D283 Med细胞的复苏与传代及冻存操作流程！

一、背景

D283 Med细胞是由Friedman等人于1985年建系，源自一名6岁患有神经管细胞瘤有腹腔转移的白人男性小孩的腹水细胞。

二、D283 Med细胞复苏、传代及冻存流程参考：

1、D283 Med细胞复苏

1）配制完全培养基：基础培养基+胎牛血清+双抗（特殊培养基特殊配置）；

2）D283 Med细胞复苏：取5ml完全培养基于15ml离心管中，37水浴锅预热，从液氮管（或者-80度冰箱）中快速取出冻存的细胞，放入37水浴锅中，摇晃使快速化冻（1min左右），然后将化冻的细胞和预热的培养基，移入超净工作台中，化冻的细胞加入到含预热培养基的15ml离心管中，1000rpm离心5min；

3）吸弃上清，得到D283 Med细胞沉淀，用2ml完全培养基轻轻重悬细胞，加入到T25培养瓶中，做好标记，放入37，5%CO2饱和适度培养箱中培养（培养皿复苏效果更好）；

4）24h后，观察D283 Med细胞贴壁情况（未贴壁的即为死细胞--针对贴壁细胞），吸弃旧培养基，加入新鲜的预热（室温或37）的完全培养基，继续培养。

2、D283 Med细胞传代

1）待D283 Med细胞生长到80%-90%汇合度时，吸弃旧的培养基，加入1ml无菌PBS润洗一次，以去除残余的培养基及血清（血清含有胰酶的抑制因子），然后加入1ml 0.25%胰酶，37培养箱中消化（1~2min左右，不同细胞消化时间不同），取出细胞，镜下观察细胞至细胞皱缩变圆；

2）加入1ml完全培养基（含FBS）终止消化，轻轻拍打，使D283 Med细胞脱落下来成单个细胞悬液，收集细胞于15ml无菌离心管中，1000rpm，离心5min；

3）收集D283 Med细胞沉淀，完全培养基重悬，一分为二（可根据细胞生长速度调整比例），分别加入到2个新的培养瓶中，做好标记，放入培养箱中培养。

3、D283 Med细胞冻存

1）按照D283 Med细胞传代方法，在超净工作台内消化收集细胞沉淀，取少量细胞用于计数；

2）用预冷的1ml冻存液（90%完全培养基+10%DMSO）或者无血清细胞冻存液重悬细胞，加入到1.2ml冻存管中，密度为1*106个/ml。

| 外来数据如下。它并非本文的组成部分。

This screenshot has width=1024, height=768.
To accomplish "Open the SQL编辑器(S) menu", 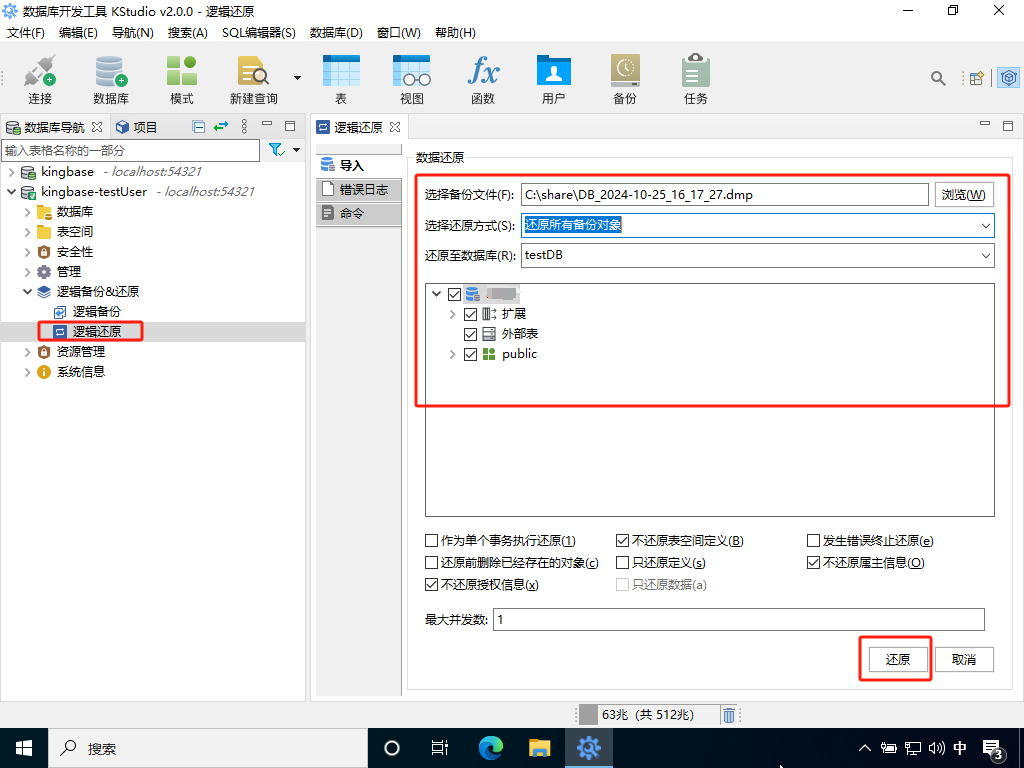I will click(x=258, y=32).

3）放入程序冻存盒，-80过夜后，转入液氮长期保存。

三、应用

D283 Med可以用于ATXN1在髓母细胞瘤和ALDH1在食管癌干性维持与侵袭中的作用及其分子机制研究：

本研究主要包括以下两部分内容：第一部分ATXN1对髓母细胞瘤干性与侵袭特性的调控作用及其分子机制髓母细胞瘤(medulloblastoma)是儿童最常见的恶性脑肿瘤，临床预后差。使用成球培养法从髓母细胞瘤中分离/富集了髓母细胞瘤干细胞，并发现其具有高侵袭性及高成瘤能力的特性。

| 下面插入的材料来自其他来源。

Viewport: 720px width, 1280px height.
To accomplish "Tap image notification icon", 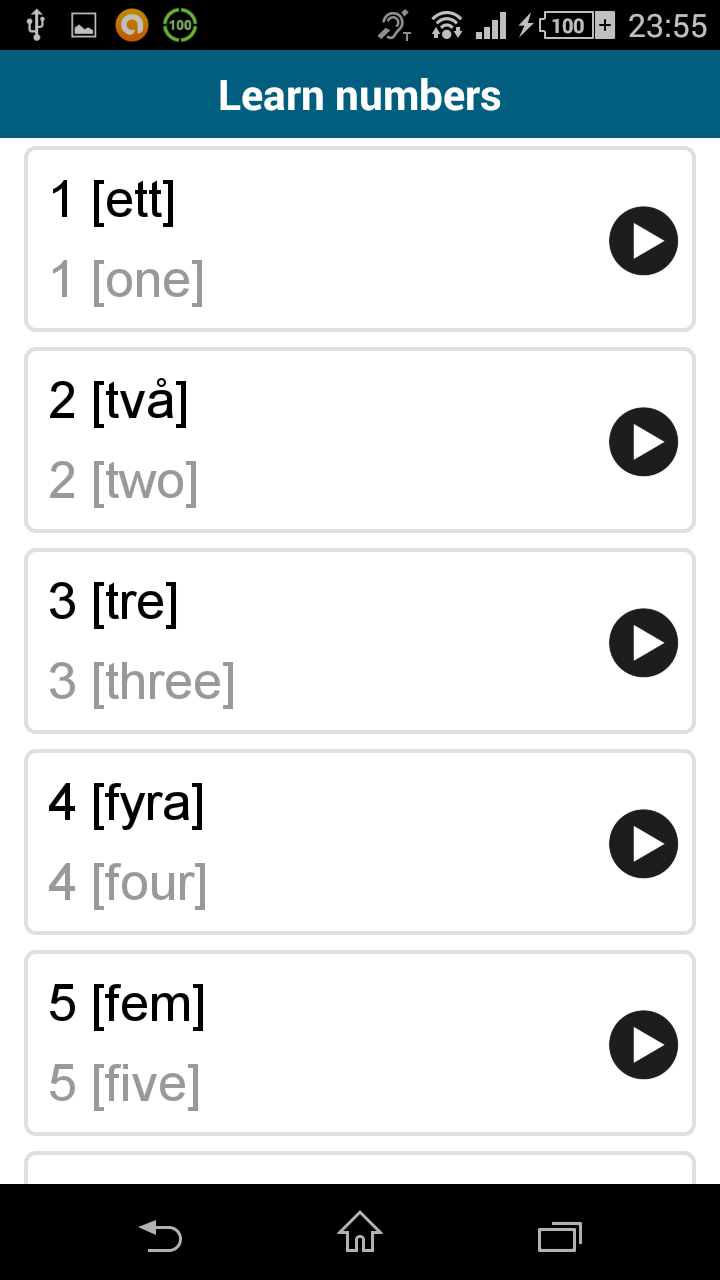I will tap(84, 26).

通过本课题组在肺癌和胃癌中对成球细胞与普通贴壁细胞的基因表达谱芯片分析，筛选出ATXN1这个差异性表达的基因并发现其在髓母细胞瘤成球细胞中高表达。通过免疫组化染色发现髓母细胞瘤中ATXN1的表达与其临床预后密切相关，因此进一步研究了ATXN1在调控髓母细胞瘤自我更新及侵袭中的作用及可能的分子机制。

本部分实验主要方法、研究结果及结论如下：

1、髓母细胞瘤原代细胞的培养及细胞系的建立。为了更好的了解髓母细胞瘤细胞的生物学特性并满足实验研究的需要，收集了5例髓母细胞瘤原代标本进行细胞培养；并且成功建立了一株发生于成人的髓母细胞瘤细胞系。对建系后的细胞采用光镜、电镜、免疫组化、流式细胞术、染色体分析和移植瘤等实验对细胞株生物学特性进行了研究。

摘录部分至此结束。